On Undulation Invariants of Plane Curves
A. Popolitov, Sh. Shakirov

TL;DR
This paper provides explicit formulas for the undulation invariant of plane curves of degree 4 and 5, expressed as determinants of large matrices, aiding in the algorithmic detection of undulation points.
Contribution
It introduces explicit determinant formulas for the undulation invariant of quartic and quintic plane curves, expanding on classical algebraic geometry results.
Findings
Explicit 21x21 matrix formula for quartic curves
Explicit 36x36 matrix formula for quintic curves
Facilitates algorithmic detection of undulation points
Abstract
One of the general problems in algebraic geometry is to determine algorithmically whether or not a given geometric object, defined by explicit polynomial equations (e.g. a curve or a surface), satisfies a given property (e.g. has singularities or other distinctive features of interest).
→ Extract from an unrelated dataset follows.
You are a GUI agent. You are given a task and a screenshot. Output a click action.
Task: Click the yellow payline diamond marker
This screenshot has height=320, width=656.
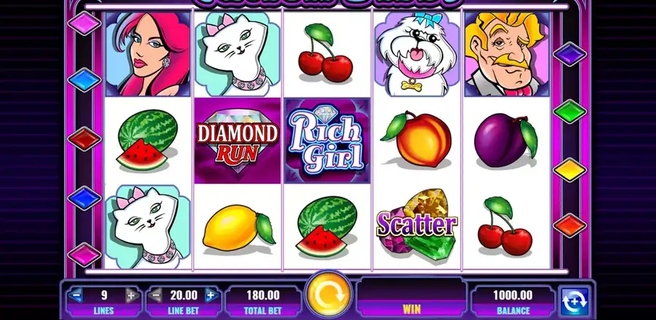click(x=570, y=170)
A classical example of such a problem, described by A.Cayley and G.Salmon in 1852, is to determine whether or not a given plane curve of degree r > 3 has undulation points -- the points where the tangent line meets the curve with multiplicity four. They proved that there exists an invariant of degree 6(r - 3)(3 r - 2) that vanishes if and only if the curve has undulation points. In this paper we give explicit formulae for this invariant in the case of quartics (r=4) and quintics (r=5), expressing it as the determinant of a matrix with polynomial entries, of sizes 21 times 21 and 36 times 36 respectively.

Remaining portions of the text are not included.